┌──

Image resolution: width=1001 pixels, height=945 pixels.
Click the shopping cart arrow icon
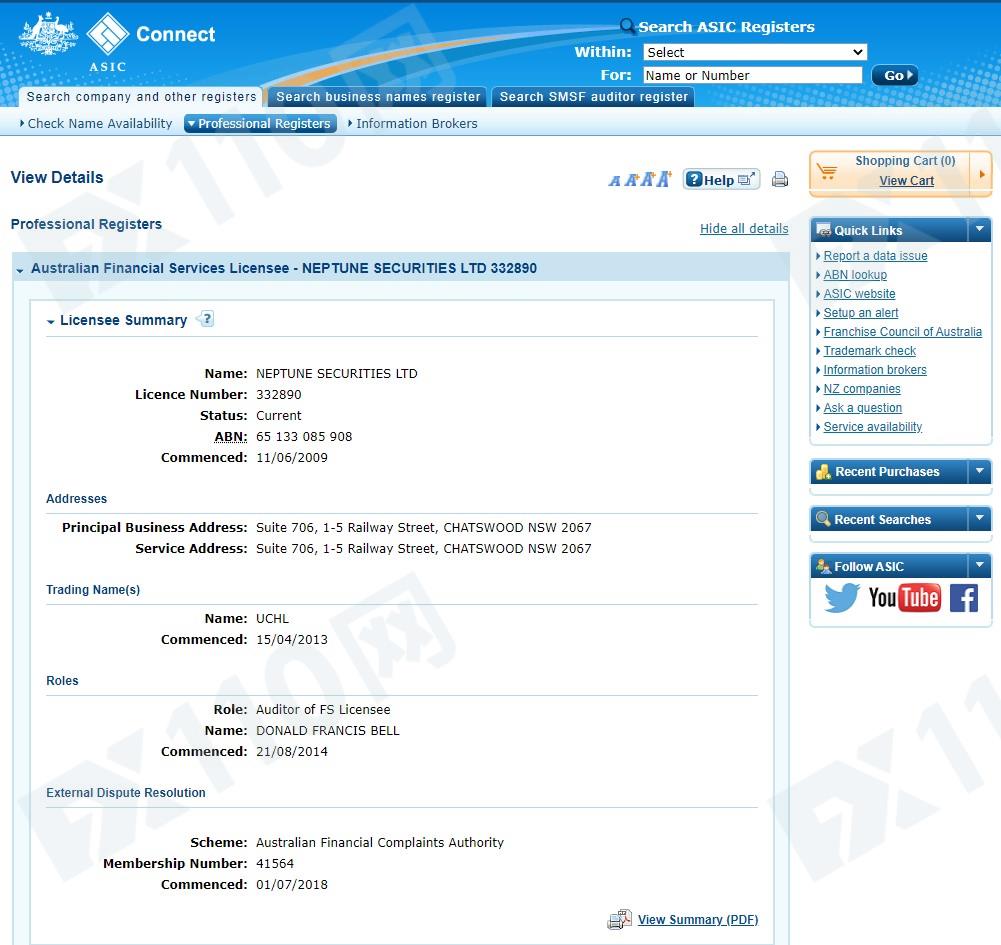[x=982, y=174]
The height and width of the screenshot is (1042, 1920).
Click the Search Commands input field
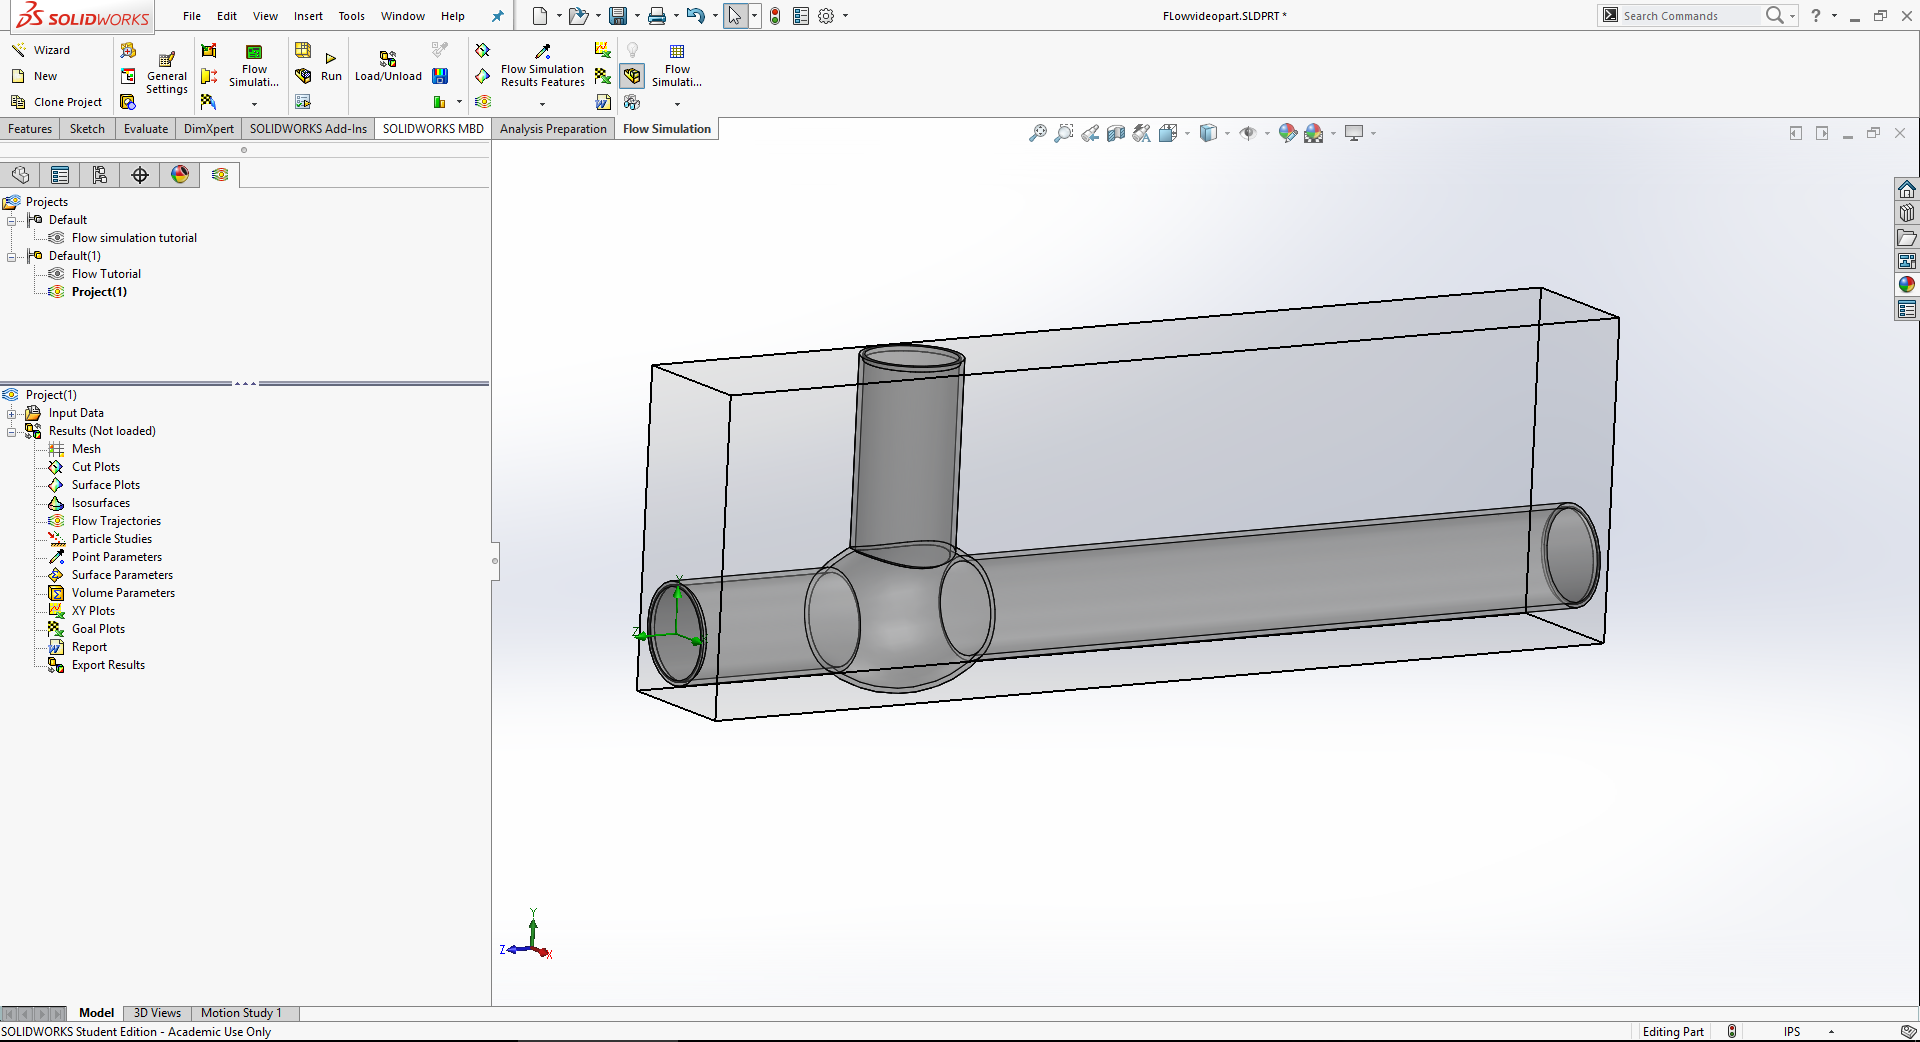click(x=1688, y=16)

└──

◆ **Requirement**: Pictures must be left out when the records are transcribed exactly.

◆ **Your response**:
Image resolution: width=1001 pixels, height=945 pixels.
Click the shopping cart arrow icon
[x=982, y=174]
The height and width of the screenshot is (1042, 1920).
Click the Search Commands input field
click(x=1688, y=16)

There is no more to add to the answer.